• [Source document]
= Edward Parry (bishop of Dover) =

Edward Parry (14 January 1830 – 11 April 1890) was a Bishop of Dover.

Parry was the son of William Parry, Arctic explorer, and Isabella Louisa, his wife, fourth daughter of the John Stanley, 1st Baron Stanley of Alderley.

Parry was educated at Rugby School and Balliol College, Oxford and began his ordained ministry as a curate in Norham. After time as chaplain to the Bishop of London, Archibald Campbell Tait, he became Rural Dean of Ealing. In 1869 he was appointed Archdeacon of Canterbury and on the Feast of the Annunciation, 25 March 1870, was consecrated at Lambeth Palace chapel the fourth Bishop of Dover (suffragan bishop in the Diocese of Canterbury), 273 years after the death of the third bishop. A monument to him is in Canterbury Cathedral. In 1882 he was chosen by the Australian bishops to succeed the late Frederic Barker as Bishop of Sydney and Metropolitan of Australia, but he declined the nomination.

• [Extracted entries]
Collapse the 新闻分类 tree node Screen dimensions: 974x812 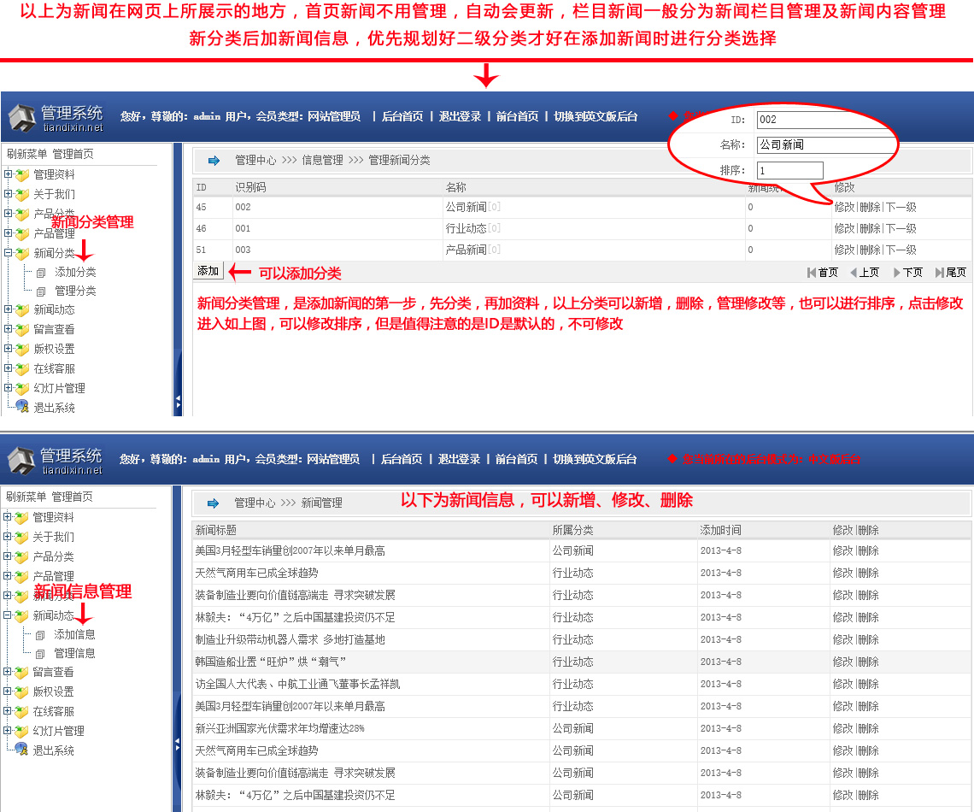8,252
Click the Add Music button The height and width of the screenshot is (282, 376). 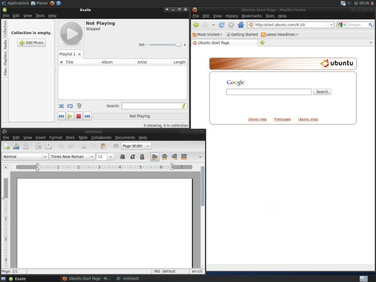pyautogui.click(x=31, y=43)
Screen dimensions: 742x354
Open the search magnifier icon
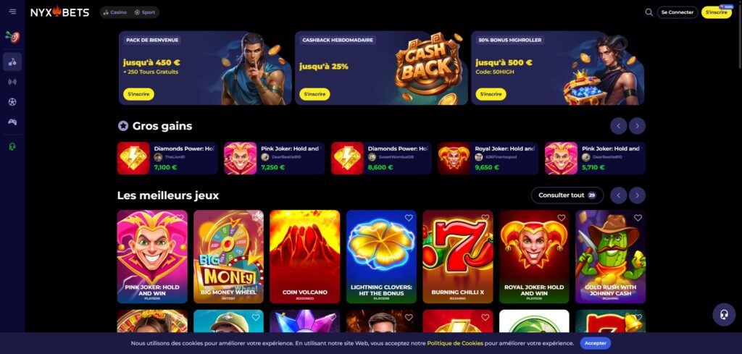click(649, 12)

• [What the exercise asks] Repeat the part of the Edward Parry text that begins with "Parry was educated" and ends with "declined the nomination.", substituting "deacon" for "curate".

• [Completed exercise]
Parry was educated at Rugby School and Balliol College, Oxford and began his ordained ministry as a deacon in Norham. After time as chaplain to the Bishop of London, Archibald Campbell Tait, he became Rural Dean of Ealing. In 1869 he was appointed Archdeacon of Canterbury and on the Feast of the Annunciation, 25 March 1870, was consecrated at Lambeth Palace chapel the fourth Bishop of Dover (suffragan bishop in the Diocese of Canterbury), 273 years after the death of the third bishop. A monument to him is in Canterbury Cathedral. In 1882 he was chosen by the Australian bishops to succeed the late Frederic Barker as Bishop of Sydney and Metropolitan of Australia, but he declined the nomination.